THE PROBLEM. In the passage about the 2006 Malegaon bombings investigation, how many witnesses were listed in the ATS chargesheet?

PASSAGE GIVEN.
>> START

“On the day of shab-e-baraat, Riyaz told me to finish my work early and reach the Bada Kabristan by noon. Riyaz and Rais and two others were already present when I reached…. They handed me one cycle. Then I saw the bomb that we had prepared the previous night, wrapped in a black bag tied to the carrier of the cycle. I parked the cycle in the parking lot of the madrasa opposite the masjid. Then I saw Riyaz hand Rais a black bag carrying a bomb. Rais hung the bag on the gate of the Kabristan. Riyaz and the two strangers who were with him then hung the bomb bag on the wall of the powerhouse opposite the wazukhana.” This was Noorul Hooda’s confession recorded by the SP of Thane Rural on November 22, ’06. His confessional statement, under Section 18 of MCOCA, became a crucial piece of ‘evidence’ in the ATS investigation of the Malegaon bombings of September 2006.
Now that the NIA’s supplementary chargesheet has destroyed the ATS case piece by piece, one can only imagine the torture that must have driven an innocent man to incriminate himself and other accused in the blasts. The Maharashtra ATS is known to house an apparatus of indescribable cruelty. Few emerge from their chambers without having signed a voluntary confessional. The investigation was handed over to the ATS on October 23 that year, and as if by magic, the conspiracy unspooled itself, leading to a flurry of arrests, all accused seemingly gripped by a strong urge to confess to their culpability in the blasts. The ATS chargesheet ran into an overwhelming 2,000-odd pages; 445 witnesses were listed. And yet the same witness is shown to be present simultaneously during the recovery of the clothes of those killed in the explosions and the recovery of a bomb. There was little by way of evidence to substantiate the claims of arms training in Pakistan. Absolutely nothing to corroborate the comings and goings of Pakistani terrorists.

>> END

MATERIAL SUPPLIED.

>> START

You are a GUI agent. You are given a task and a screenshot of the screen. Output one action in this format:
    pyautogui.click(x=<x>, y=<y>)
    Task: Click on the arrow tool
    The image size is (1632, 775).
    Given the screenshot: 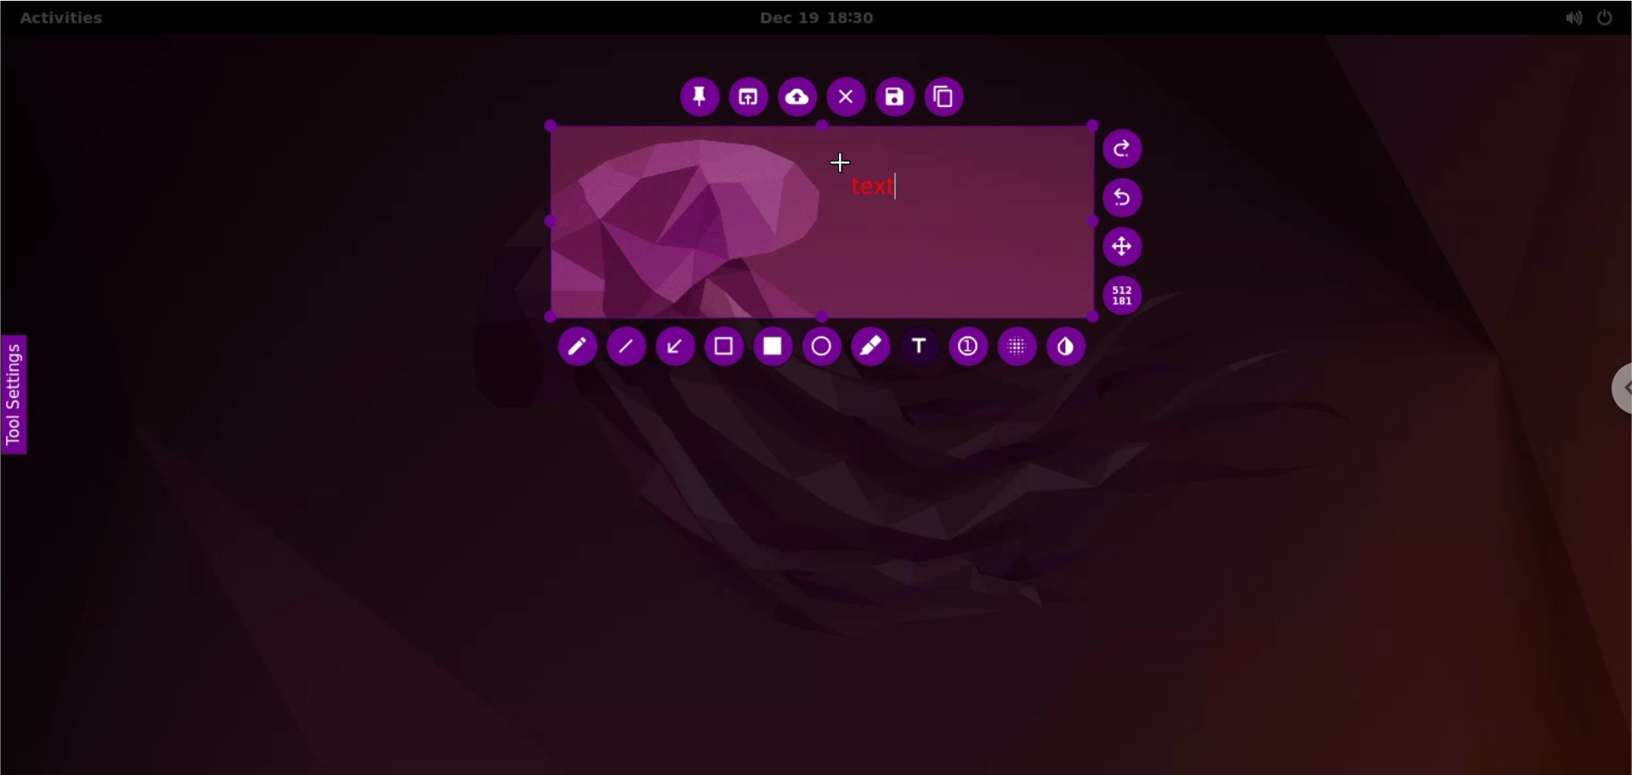 What is the action you would take?
    pyautogui.click(x=679, y=349)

>> END

TASK ANSWER. 445 witnesses.